CPI do 8 de Janeiro deve indiciar Bolsonaro por ameaça golpista
Por Rafael Moraes Moura — Brasília / O GLOBO
A CPI do 8 de Janeiro deve concluir seus trabalhos em meados de outubro com o pedido de indiciamento de Jair Bolsonaro por pelo menos quatro crimes cometidos durante o mandato: golpe de Estado, escuta telefônica ilegal, incitação ao crime e autoacusação falsa.
Tanto aliados quanto adversários do ex-presidente da República dão como certo que o relatório a ser apresentado pela senadora Eliziane Gama (PSD-MA) vai associar os sucessivos ataques de Bolsonaro à Justiça Eleitoral e às urnas eletrônicas aos atos de vandalismo que culminaram com a invasão e a depredação do Congresso, do Palácio do Planalto e do Supremo Tribunal Federal (STF).
Nas contas de governo e oposição, há votos suficientes para aprovar o indiciamento do ex-presidente. A leitura do relatório de Eliziane está prevista para o dia 17 de outubro. Nas contas de governistas, a senadora terá o apoio de pelo menos 21 dos 32 integrantes da comissão, número mais do que o necessário para garantir a aprovação (17 votos).
Até mesmo membros da CPI que não concordam que Bolsonaro tenha cometido crimes acreditam que o relatório de Eliziane será aprovado – e apontam que a oposição cometeu um “erro de estratégia” ao se mobilizar pela instalação da comissão.
“A oposição termina numa situação muito ruim, porque não tem carta na manga”, disse um experiente parlamentar da comissão à reportagem. “Eles ficaram entusiasmados com a abertura da CPI, mas não têm noção de política e que vivem de oba-oba.”

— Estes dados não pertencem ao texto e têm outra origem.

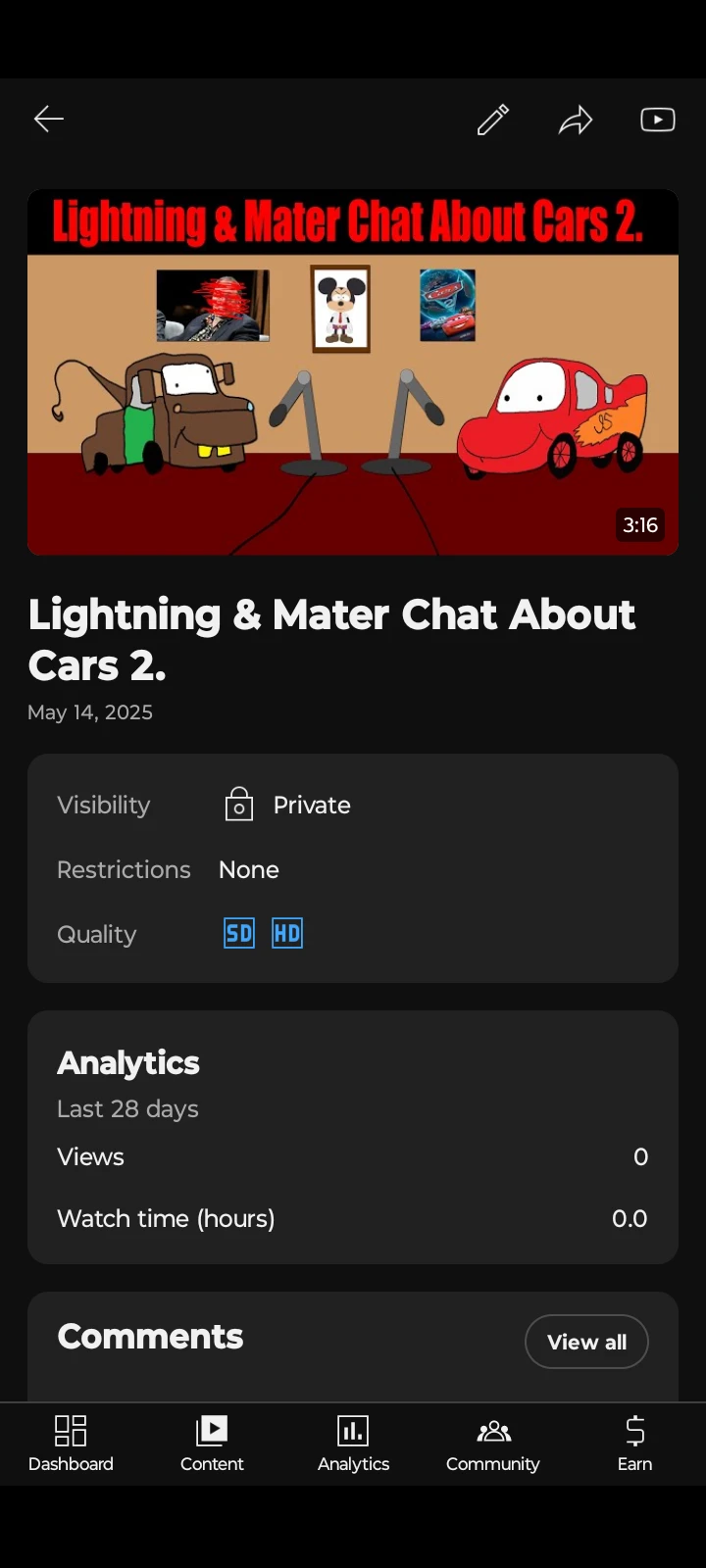Tap the SD quality badge

coord(239,934)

Conforme antecipou a equipe da coluna, as acusações do hacker Walter Delgatti Netto, que prestou depoimento à CPI no mês passado, vão ser usadas para enquadrar Bolsonaro nos crimes de golpe de Estado (por conta da simulação de fraude nas urnas para desestabilizar o pleito eleitoral, com pena de quatro a 12 anos de prisão) e escuta telefônica ilegal – devido aos supostos grampos clandestinos contra o ministro Alexandre de Moraes, com pena de dois a quatro anos.
Ao sugerir que o hacker assumisse falsamente a autoria do grampo contra Moraes, o ex-presidente da República também poderia ser indiciado por participação no crime de autoacusação falsa (artigo 314 do Código Penal), – com pena de três meses a dois anos.

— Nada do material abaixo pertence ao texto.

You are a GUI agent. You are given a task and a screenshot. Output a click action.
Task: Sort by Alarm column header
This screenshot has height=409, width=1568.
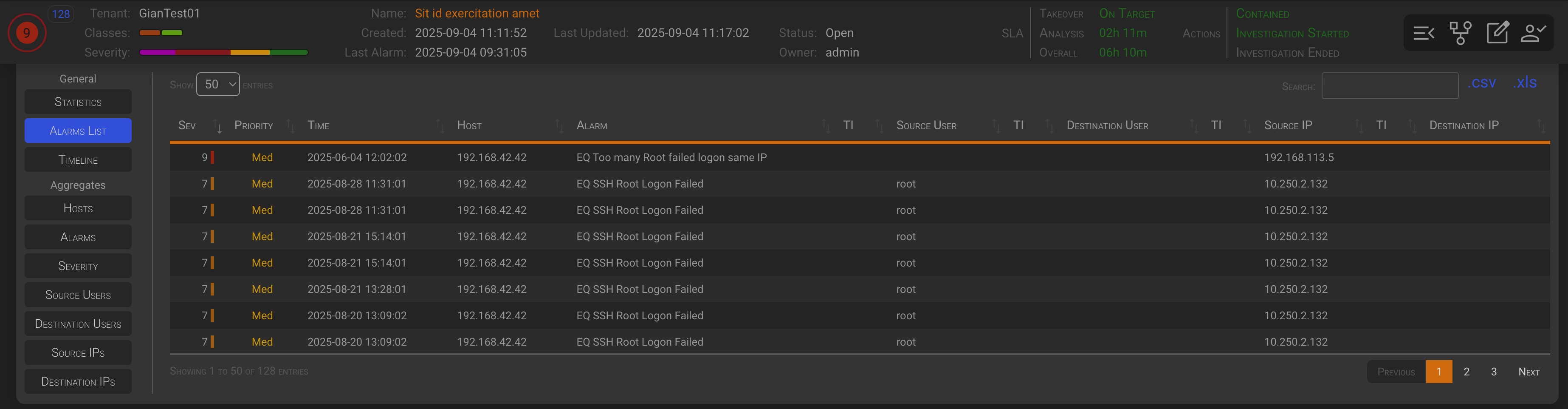point(592,125)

Por último, a promessa de indulto ao hacker e a sinalização da prisão de juízes que agissem contra o próprio hacker podem levar ao quarto crime identificado por congressistas lulistas: a participação, por indução, no delito de “incitação ao crime” com pena de detenção, de três a seis meses.
E a lista de crimes atribuídos a Bolsonaro ainda pode aumentar, a depender dos desdobramentos das investigações de que o ex-presidente se reuniu com a cúpula das Forças Armadas para discutir uma minuta que abria possibilidade para uma intervenção militar, conforme revelou a colunista Bela Megale.
Segundo integrantes da CPI ouvidos reservadamente pela equipe da coluna, os primeiros julgamentos do Supremo Tribunal Federal (STF), que levaram à condenação de dois réus a 17 anos de prisão e de um terceiro investigado a 14 anos de prisão pelos atos golpistas de 8 de janeiro também pavimentaram o caminho para que Bolsonaro seja responsabilizado por golpe de Estado no relatório de Eliziane.
“Os julgamentos no STF favorecem a narrativa do governo Lula e da relatora”, aponta um integrante da CPI.
O ex-servidor da Sabesp Aécio Lúcio Costa Pereira, o produtor rural Thiago de Assis Mathar e o entregador Matheus Lima de Carvalho Lázaro foram condenados por tentativa de golpe de Estado, associação criminosa, abolição violenta do Estado Democrático de Direito e dano qualificado e deterioração de patrimônio tombado.
Com a conclusão dos trabalhos da CPI, parlamentares da base governista apostam na troca de comando na Procuradoria-Geral da República (PGR) para dar prosseguimento às investigações contra Bolsonaro.
Em outubro de 2021, a CPI da Covid aprovou o relatório do senador Renan Calheiros (MDB-AL) que atribuía nove crimes a Bolsonaro, mas o procurador-geral da República, Augusto Aras, não deu prosseguimento às apurações, o que frustrou aliados de Lula.
Agora, com o fim do mandato do procurador-geral da República no próximo dia 26, a expectativa é a de que o sucessor de Aras dê um encaminhamento diferente aos trabalhos da CPI do 8 de Janeiro, resultando na apresentação de uma denúncia contra o ex-ocupante do Palácio do Planalto.